Fixed Income Markets:
The Federal Reserve decided to hold rates at the current range of 5-5.25%. Long-term rates briefly dropped following the decision but finished the week flat. The 10-yr yield closed the week at 3.76%. Chairman Jerome Powell emphasized members of the FOMC saw that a pause was prudent at this point because of the historic rates last year and that inflation has moderated. Despite the pause, he indicated that the terminal rate estimate increased to 5.6%, 50 basis points higher than the previous estimate. This would mean that the Fed anticipates more rate hikes through the end of the year.
The Fed Funds Futures market slightly revised its rate outlook through the end of the year. The market reduced the probability of cuts this year and pushed them out until 20243.

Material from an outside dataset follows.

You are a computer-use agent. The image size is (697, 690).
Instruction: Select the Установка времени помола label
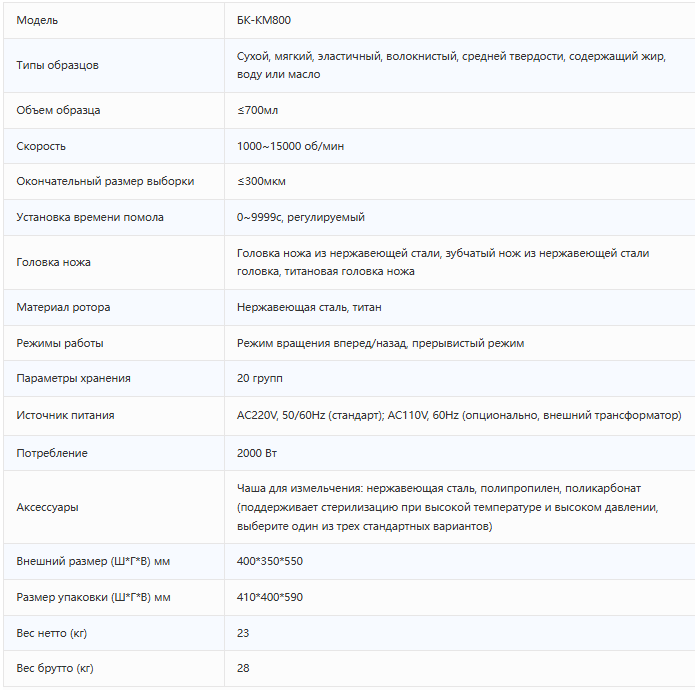click(90, 217)
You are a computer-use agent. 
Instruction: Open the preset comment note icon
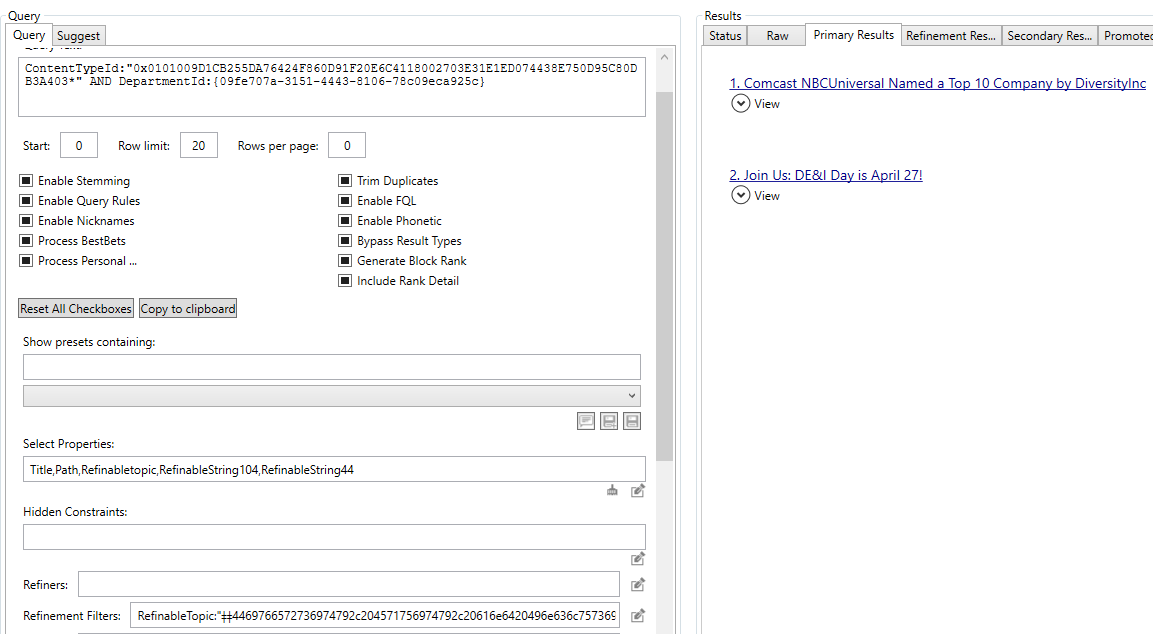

The Fed decision was not the only important economic news for the week. Headline CPI came in at expectations with a 4% year-over-year increase. This marks the lowest annual increase since 2021. Core CPI, which excludes food and energy, remains stubbornly high and increased by 5.3% in May. The Producer Price Index surprised to the downside in May. The annual increase came in at 1.1% which could be a sign of relief ahead as the PPI reading has historically been a leading indicator for the direction of inflation felt by consumers. The consumer remains resilient despite the inflationary environment. May saw a 0.3% increase in retail spending.

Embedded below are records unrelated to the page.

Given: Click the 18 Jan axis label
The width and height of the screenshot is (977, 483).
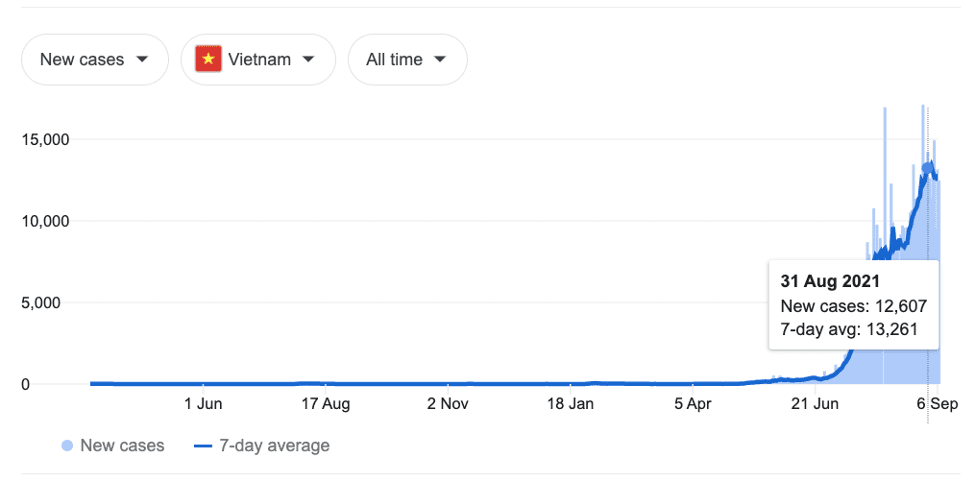Looking at the screenshot, I should pyautogui.click(x=570, y=404).
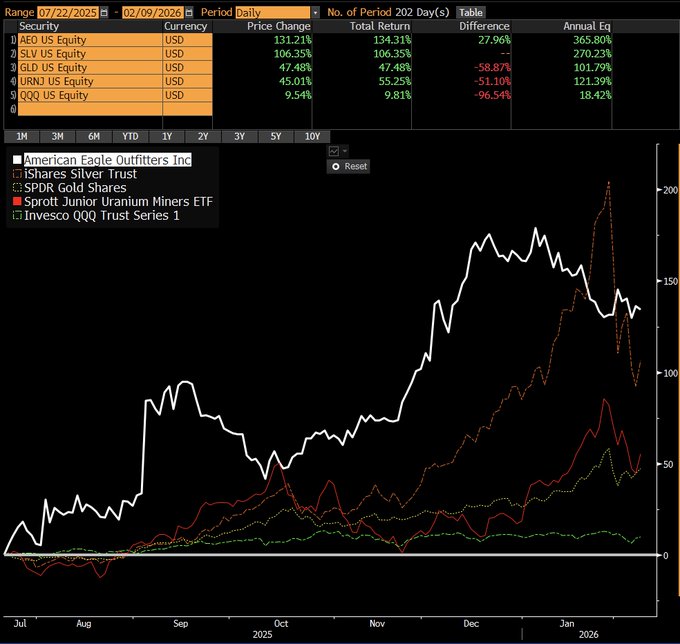The height and width of the screenshot is (644, 680).
Task: Click the Table button
Action: [470, 11]
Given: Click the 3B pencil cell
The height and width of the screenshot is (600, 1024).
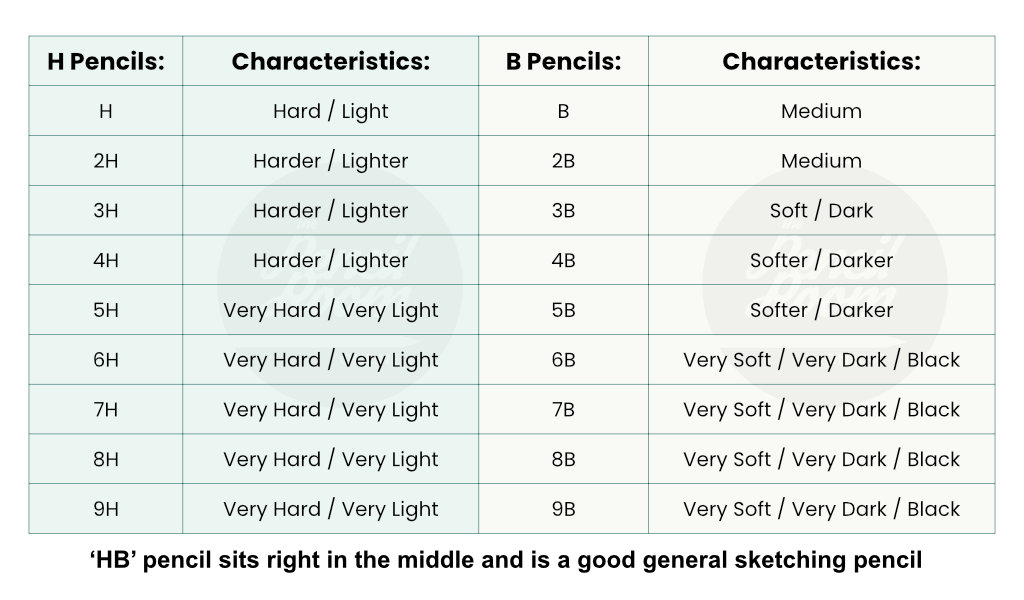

Our focus for the equity markets remains on the fundamentals and earnings. As we move into this quarter’s earnings reports we believe special attention should be put on corporate margins and balance sheets. Impacts of the steep rate hiking from last year have started to emerge for some corporations, but we believe there will be more to come given the lag effects of monetary policy actions. The average earnings decline during the last 10 recessions is 29.5%, excluding the collapses in 2001 and 2008, the average is 18.7%4. Given the strong position of the consumer, labor market, and corporations following the pandemic, we believe an earnings decline is likely to be less severe than the historical averages if one does in fact occur.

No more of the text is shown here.